AIM =>
Reproduce the records below, switching every "icon" to "symbol" and leaving everything else unchanged.

DATA SUPPLIED =>
• • •

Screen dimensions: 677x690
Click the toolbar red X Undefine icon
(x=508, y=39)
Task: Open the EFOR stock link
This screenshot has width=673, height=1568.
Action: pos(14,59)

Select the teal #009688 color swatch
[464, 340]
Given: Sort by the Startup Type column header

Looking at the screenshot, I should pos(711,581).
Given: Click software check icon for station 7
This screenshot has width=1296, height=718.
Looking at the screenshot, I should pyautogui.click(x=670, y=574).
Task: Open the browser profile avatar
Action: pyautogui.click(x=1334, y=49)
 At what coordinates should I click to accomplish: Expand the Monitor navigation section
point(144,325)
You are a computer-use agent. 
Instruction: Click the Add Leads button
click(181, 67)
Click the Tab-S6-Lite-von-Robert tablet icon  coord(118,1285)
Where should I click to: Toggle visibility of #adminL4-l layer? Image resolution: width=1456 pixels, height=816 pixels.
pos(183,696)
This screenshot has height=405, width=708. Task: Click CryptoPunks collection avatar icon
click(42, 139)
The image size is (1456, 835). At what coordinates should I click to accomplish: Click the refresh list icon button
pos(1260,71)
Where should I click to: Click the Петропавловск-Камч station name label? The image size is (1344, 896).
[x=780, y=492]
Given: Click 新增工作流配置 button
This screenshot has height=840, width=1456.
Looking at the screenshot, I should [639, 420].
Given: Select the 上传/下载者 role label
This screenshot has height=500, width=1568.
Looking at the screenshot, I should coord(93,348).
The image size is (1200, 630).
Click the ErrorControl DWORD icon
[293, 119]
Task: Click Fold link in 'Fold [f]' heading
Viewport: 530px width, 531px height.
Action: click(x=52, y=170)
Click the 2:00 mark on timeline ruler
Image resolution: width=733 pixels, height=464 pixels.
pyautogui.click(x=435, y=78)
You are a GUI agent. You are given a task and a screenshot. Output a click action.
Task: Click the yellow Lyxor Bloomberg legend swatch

• • •

ANSWER TO THIS EXERCISE =>
Screen dimensions: 677x690
Click the toolbar red X Undefine symbol
(x=508, y=39)
Task: Open the EFOR stock link
This screenshot has width=673, height=1568.
Action: pos(14,59)

Select the teal #009688 color swatch
[464, 340]
Given: Sort by the Startup Type column header

Looking at the screenshot, I should pos(711,581).
Given: Click software check symbol for station 7
This screenshot has width=1296, height=718.
Looking at the screenshot, I should pyautogui.click(x=670, y=574).
Task: Open the browser profile avatar
Action: pyautogui.click(x=1334, y=49)
 At what coordinates should I click to accomplish: Expand the Monitor navigation section
point(144,325)
You are a computer-use agent. 
Instruction: Click the Add Leads button
click(181, 67)
Click the Tab-S6-Lite-von-Robert tablet symbol  coord(118,1285)
Where should I click to: Toggle visibility of #adminL4-l layer? Image resolution: width=1456 pixels, height=816 pixels.
pos(183,696)
This screenshot has height=405, width=708. Task: Click CryptoPunks collection avatar symbol
click(42, 139)
The image size is (1456, 835). At what coordinates should I click to accomplish: Click the refresh list symbol button
pos(1260,71)
Where should I click to: Click the Петропавловск-Камч station name label? The image size is (1344, 896).
[x=780, y=492]
Given: Click 新增工作流配置 button
This screenshot has height=840, width=1456.
Looking at the screenshot, I should [639, 420].
Given: Select the 上传/下载者 role label
This screenshot has height=500, width=1568.
Looking at the screenshot, I should coord(93,348).
The image size is (1200, 630).
Click the ErrorControl DWORD symbol
[293, 119]
Task: Click Fold link in 'Fold [f]' heading
Viewport: 530px width, 531px height.
Action: click(x=52, y=170)
Click the 2:00 mark on timeline ruler
Image resolution: width=733 pixels, height=464 pixels.
pyautogui.click(x=435, y=78)
You are a GUI agent. You are given a task and a screenshot. Output a click action.
Task: Click the yellow Lyxor Bloomberg legend swatch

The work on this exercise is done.